Often, there are fears that online content will be over-preserved — that you will never be able to escape the imprint of your old self, branded forever on the internet, beyond your control. But in truth, a lot of online content is really very ephemeral. Earlier this year, myspace admitted to losing some 50 million songs by 14 million artists uploaded to the platform — music that may very well have not been preserved anywhere else. Twitter already blew a huge hole in internet culture a few years ago, when it closed down Vine. The situation is obviously going to be far worse when the people responsible for curating a particular medium simply do not understand the content posted on it — and the people who run Twitter are notorious for not really understanding the first thing about their platform (in fairness, no Silicon Valley nerd would ever set out to create the thing that facilitated, well... stuff like the TBEU. Shareholders don’t like it when your product is “weird”).
This is a problem that future artists, and art historians, will have to grapple with. One solution could be to preserve the online content in the form of a traditional artifact like a book — as dril did last year, with his Dril Official “Mr Ten Years” Anniversary Collection. Dril’s book is wonderful, and is certainly effective at preserving his (very important, to both language and literature) tweets. But the tweets do not appear in his book untransformed: in a way, they stand in the same relationship as a photographic reproduction, to the original painting on a canvas. Even if Trevor Bastard was to be banned from Twitter forever, elements of the TBEU would remain in the various audio recordings and videos and blog posts that he has produced for it, as well as various physical objects. But it wouldn’t be the same, the interactive element would still be lost. It would be like if we only had the score for a piece of music but had lost the means to play it, or even to make the instruments needed to perform it.

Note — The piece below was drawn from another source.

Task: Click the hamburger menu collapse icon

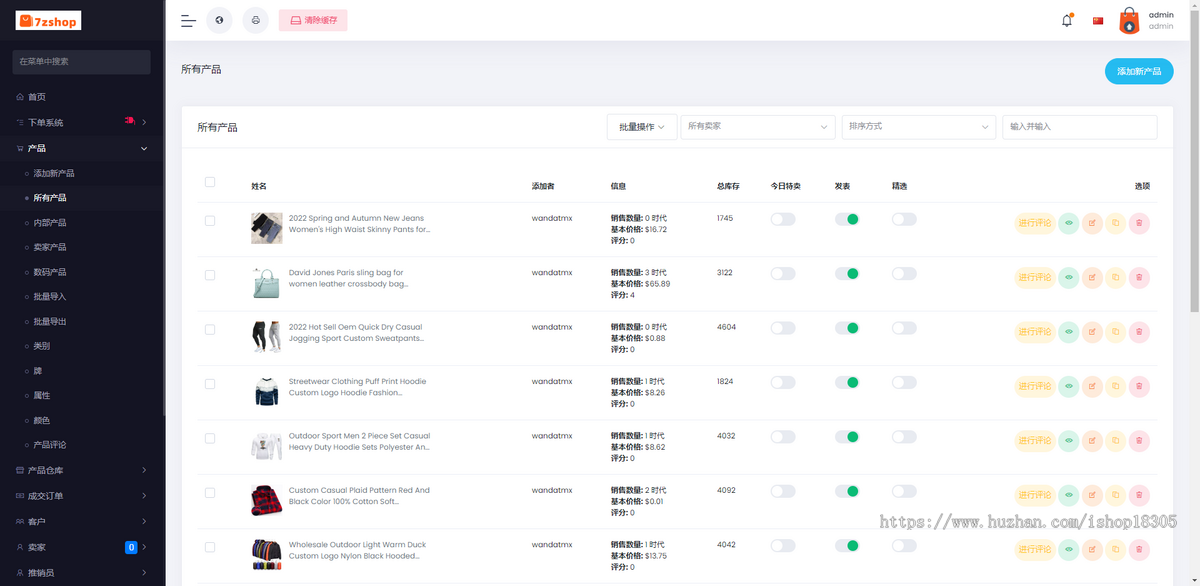Action: click(x=188, y=20)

Ultimately, the possibility that a unique work of public art like the TBEU could at the whim of some tech executive be fundamentally erased forever should stand as yet another reminder that there is almost no justification whatsoever for social media platforms to remain in private hands. These platforms are public goods, and should be treated as such — surely even the most simpering bootlicker would have a tough time claiming their founders need the money. Tech companies should not be allowed to own means of artistic production. Twitter has long been used for public ownings — it’s time to extend that same principle back to the platform itself.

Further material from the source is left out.